Don't worry, moderate drinking probably isn't shrinking your brain
Both brain size and drinking habits are linked to genes, not directly to each other
Alcohol is one of the most widely used and abused drugs on the planet. It's important for us to understand how it is, or is not, affecting our bodies and our health. There are countless studies linking alcohol and health – from how a small amount of red wine may be good for your heart, to how moderate drinking may help protect against dementia – but the problem is that correlation doesn't always imply causation.
As a PhD student, I wondered, could I test the popular claim that moderate alcohol use shrinks people’s brains? This is actually quite tricky. In animals, we can design sophisticated experiments to ask "does x cause y?" kinds of questions, but these are often impossible in humans. We can do a randomized controlled trial to test whether a new treatment works better than a current treatment, but the opposite, testing whether a treatment or drug is harmful, is highly unethical and out of the question.
What other options are there? One of the most powerful approaches in humans is to study twins and siblings. Twins and their siblings share many of the factors that can complicate or mask causation in standard studies. They have very similar or nearly identical genetics, their early life experiences were probably almost the same, they were likely raised in the same house and had similar nutrition, the list goes on. If one twin behaves differently (for instance if one drinks a lot and the other hardly at all) and the twins also differ on the outcome we’re interested in (in my research, brain volume), then that provides evidence that there might be a causal effect. By using twins and their siblings, human disease researchers can account for all kinds of alternative explanations for why people have the illnesses that they do.
So, that's what we did.
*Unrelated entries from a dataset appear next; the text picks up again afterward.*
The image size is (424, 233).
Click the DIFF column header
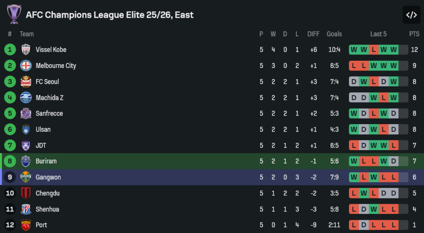click(x=313, y=34)
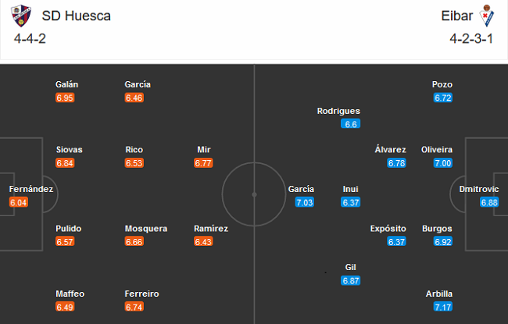Click Eibar García's 7.03 rating badge

click(304, 202)
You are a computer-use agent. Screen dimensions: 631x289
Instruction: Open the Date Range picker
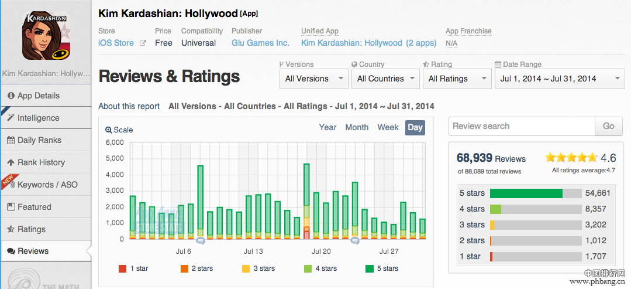(x=560, y=79)
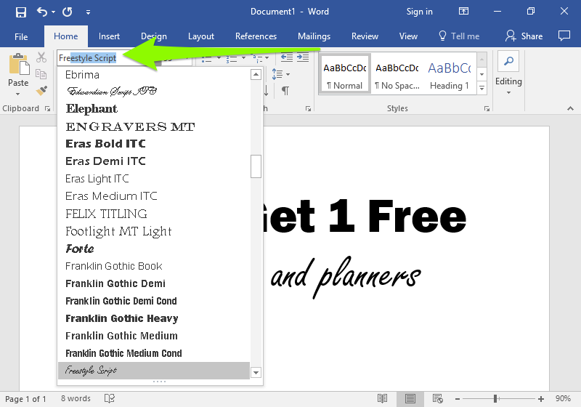Open the proofing check icon in status bar
Image resolution: width=581 pixels, height=407 pixels.
pyautogui.click(x=110, y=398)
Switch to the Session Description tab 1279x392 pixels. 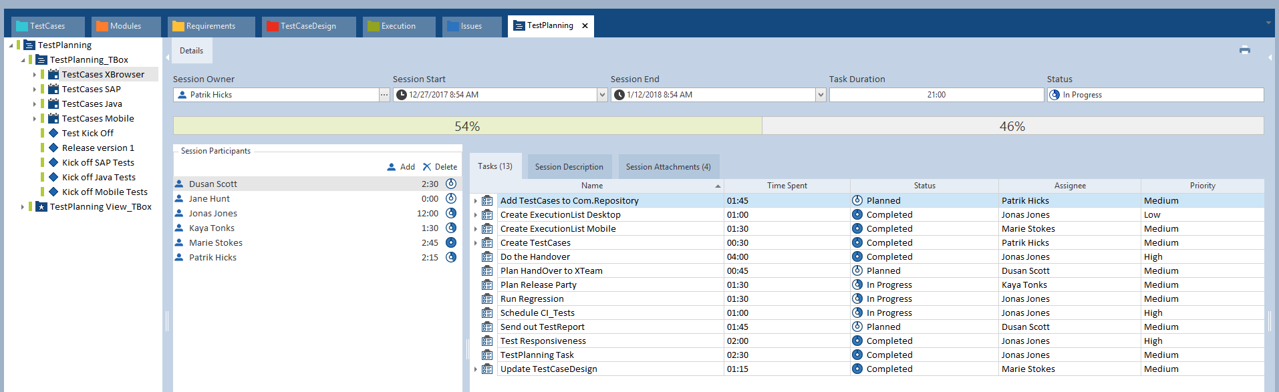pyautogui.click(x=569, y=167)
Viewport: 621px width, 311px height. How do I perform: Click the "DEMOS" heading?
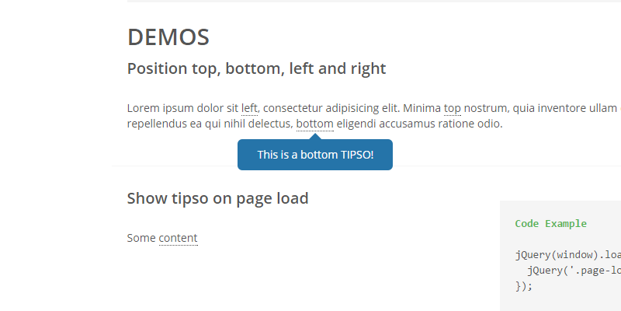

First, my colleagues and I examined a group of over 1,300 college-aged adults and found several parts of the brain that were smaller in people who drank more. I then conducted an analysis on a second data set with adult twins and their siblings (over 800 of them), looking at alcohol consumption and brain volume, and did not find any evidence of a causal effect. Twins didn’t differ in their brain volume, regardless of how much they drank. This, and some other analyses, suggested that there are separate genetic factors that drive both reduced brain volume and increased alcohol consumption.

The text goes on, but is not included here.